--- PROBLEM TO WORK ON ---
Continue the passage on low-dimensional forms of carbon, starting right after its final sentence about carrying waste heat away from microchip hotspots.

--- TEXT ---
* START *

In the last few decades scientists have discovered carbon with other
dimensionalities. For example, buckyballs are molecules in the
shape of a soccer ball and contain 60 carbon atoms. This
nearly-perfectly-round molecule, whose official name,
buckminsterfullerene, is practically a zero-dimensional form of
carbon; that is, it resembles a point . The discovery of carbon-60
molecules won three chemists a Nobel prize but it hasn’t yet led to
any practical applications.
Then one-dimensional carbon tubes were discovered. These tubes,
only nanometers wide (billionths of a meter) but microns (millionths
of a meter) long, have very interesting electrical, optical, heat,
and mechanical properties. Engineers and scientists working
together are trying to turn carbon nanotubes into useful elements in
micro-circuitry, either because of the tubes’ tunable electrical
properties (they can be conductor, like a metal, or a semiconductor
depending on the way they’re grown) or because they might be able to
carry away waste heat from hotspots in microchips.

* END *

(A run of items)
* START *

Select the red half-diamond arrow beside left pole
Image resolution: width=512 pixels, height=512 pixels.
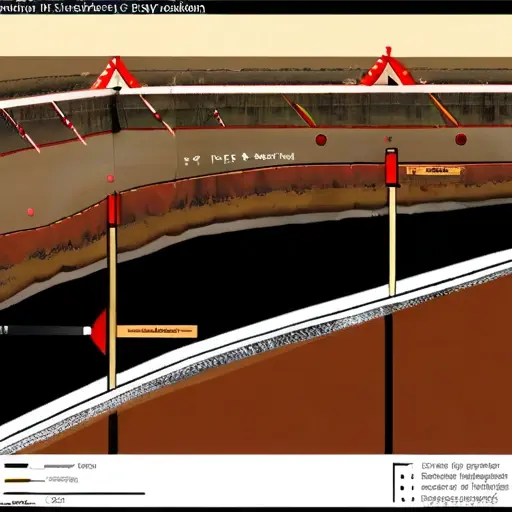coord(99,331)
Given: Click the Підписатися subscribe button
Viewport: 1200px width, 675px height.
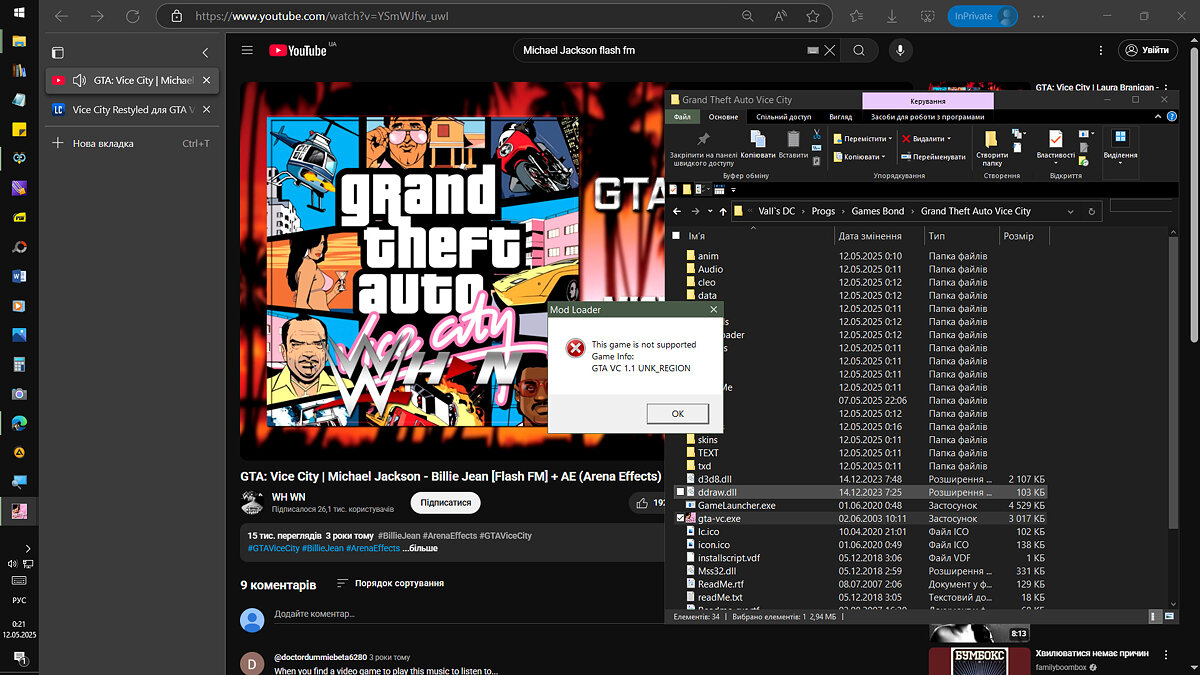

* END *

--- WRITTEN ANSWER ---
Still more recently, only a few years ago, single-atom-thick sheets
of carbon were discovered. Again, scientists and engineers are
working together to explore new materials and exploit new properties
of this marvelous material, referred to as graphene. Carbon
nanotubes are really just rolled up version of graphene.
In the new experiment at Columbia, mechanical engineer James Hone
and his colleagues Changgu Lee, Xiaoding Wei, and Jeffrey W. Kysar,
stretched an ultrapure, ultrathin sliver of graphene across a hole
drilled in a plane of silicon. Then they lowered a diamond-tipped
needle. The needle is part of a sensor called an atomic force
microscope, or AFM, which, while scanned above a microscopic sample,
will adjust its position to maintain a constant tension. The
probe’s tiny motions can be converted into a map of the sample
itself. Or the motion of the probe can be used to measure the force
operating between the probe and sample.
In this case the probe tip pushes down into the graphene sheet and
measures the reaction force. (See the accompanying drawing to see
what this looks like at the atomic level:
http://www.aip.org/png/2008/304.htm) The probe measures the
strength of the material, the force needed to break the material.
(The accompanying figure shows a graph of the strengths of many
materials along with their densities, or their mass per volume.)
Organic materials (those containing carbon) like wood and polymers
often have a small density and a small strength. Metals have a
higher strength, but composite materials, like epoxy, will have just
as much strength but weigh a lot less. That’s why they’re used in
auto bodies and bullet-proof vests. On this same chart, graphene is
way off by itself, with a middle-level density but a record high
strength. The new results were reported last week in Science
magazine.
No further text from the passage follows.